An employee’s relationship with a boss is an important indicator of success or failure on the job. Sixty-two percent of employees grade their bosses’ performance as either an “A” or “B,” according to a new survey from CareerBuilder. More than 1 in 5 employees (22 percent) would assign a grade of “C.” While 10 percent grade their boss with a “D,” and 6 percent say their boss failed — earning an “F.”

Western-based bosses were graded higher on average — 32 percent gave their bosses an “A” and 35 percent gave a grade of “B.” While workers in the Northeast were more critical of their bosses — 23 percent graded their boss with an “A” and 34 percent said their boss deserved a “B.”

The West vs. the rest

“We are starting to see a slight shift of favor towards management styles that are seen as a little more hands-off, which employees view as trust from their bosses,” said Rosemary Haefner, chief human resources officer for CareerBuilder. “Everyone craves respect, and it seems like bosses in certain regions have figured out the perfect balance to keep subordinates happy.”

Thirty percent of workers in the West say they interact with their boss only once per week or less in person. This is 3 percentage points higher than the South (27 percent), 7 percentage points higher than the Midwest (23 percent), and 6 percentage points higher than the Northeast (24 percent).

Even with less daily supervision, employees in the West feel their bosses provide guidance and feedback — 69 percent in the West compared to 59 percent in the Northeast.
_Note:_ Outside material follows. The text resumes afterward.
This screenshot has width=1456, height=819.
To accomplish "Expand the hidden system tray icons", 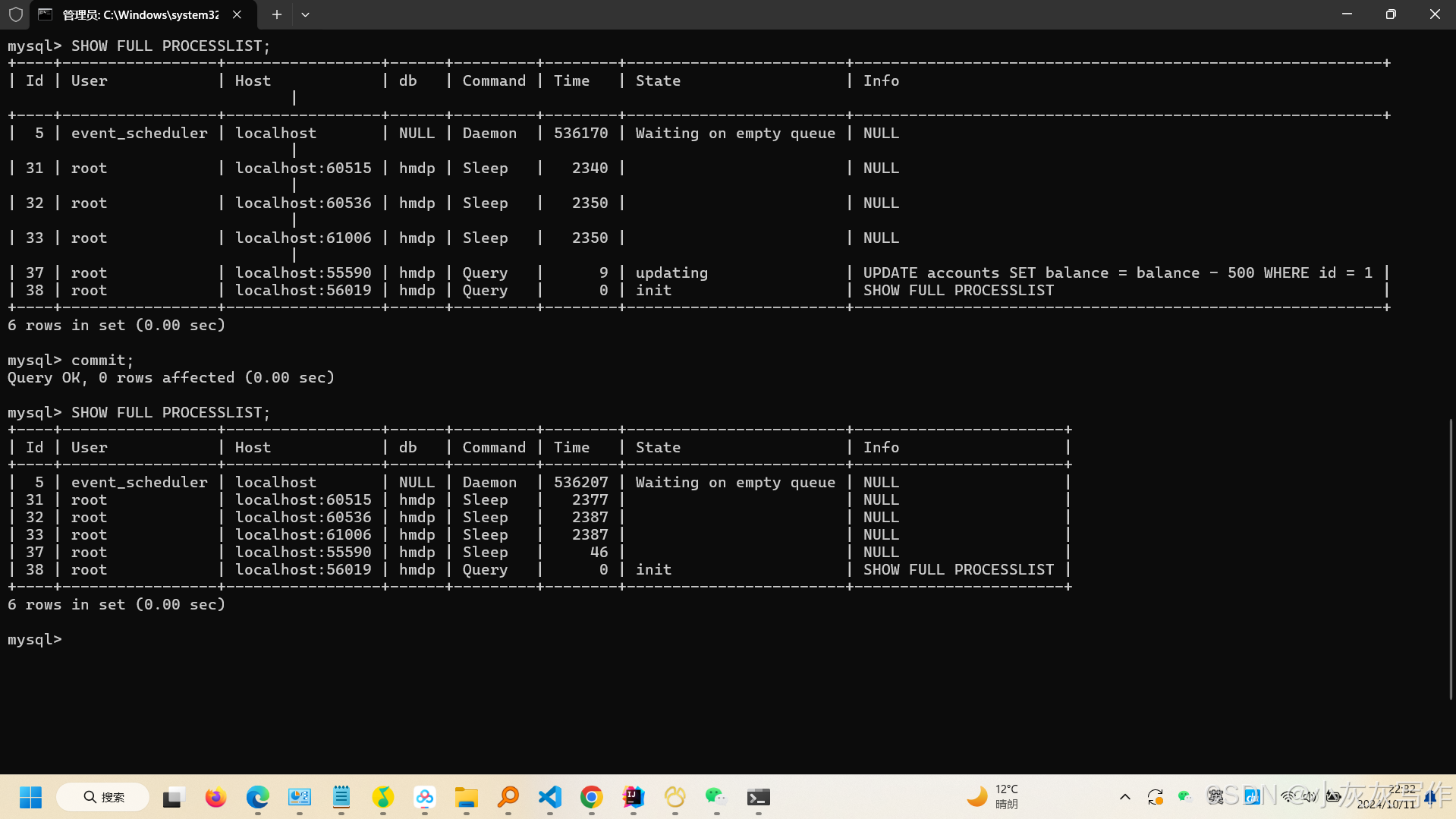I will point(1125,797).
Workers in the West are also less critical of their managers: 33 percent of employees in the Northeast believe their boss should not be in a leadership role — in the West, only 23 percent of workers feel this way.
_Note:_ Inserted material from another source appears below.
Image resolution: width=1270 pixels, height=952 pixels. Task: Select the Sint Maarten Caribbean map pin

A bad manager can lead to the loss of an employee

Workers look for a positive working relationship with their boss, and a bad experience can have an employee running for the hills. Almost 2 in 5 workers (38 percent) said they have left a job due to their manager.

A bad experience can also come from a manager that asks more than is required from his or her employees. More than 1 in 5 workers (21 percent) said their boss has asked them to do things that are not related to their job.

Some of the more unusual requests that employees mentioned include:

  • Asked employee NOT to help his ex-wife move
  • Asked employee to take her grandmother to the doctor
  • Asked employee to feed the birds in his backyard
  • Asked employee to get a dead raccoon out of his truck
  • Asked employee to breakup with his girlfriend for him
  • Asked employee to taste a dog treat
  • Asked employee to take his cell phone to get serviced after he dropped it in the toilet
  • Asked employee to help organize her high school reunion
  • Asked employee to help cut her out of her pants
  • Asked employee to shave his back

Survey methodology
This survey was conducted online within the U.S. by Harris Poll on behalf of CareerBuilder among 3,031 workers ages 18 and over (employed full-time, not self-employed, non-government) between February 10 and March 17, 2016 (percentages for some questions are based on a subset, based on their responses to certain questions). With a pure probability sample of 3,031, one could say with a 95 percent probability that the overall results have a sampling error of +/- 1.78 percentage points. Sampling error for data from sub-samples is higher and varies.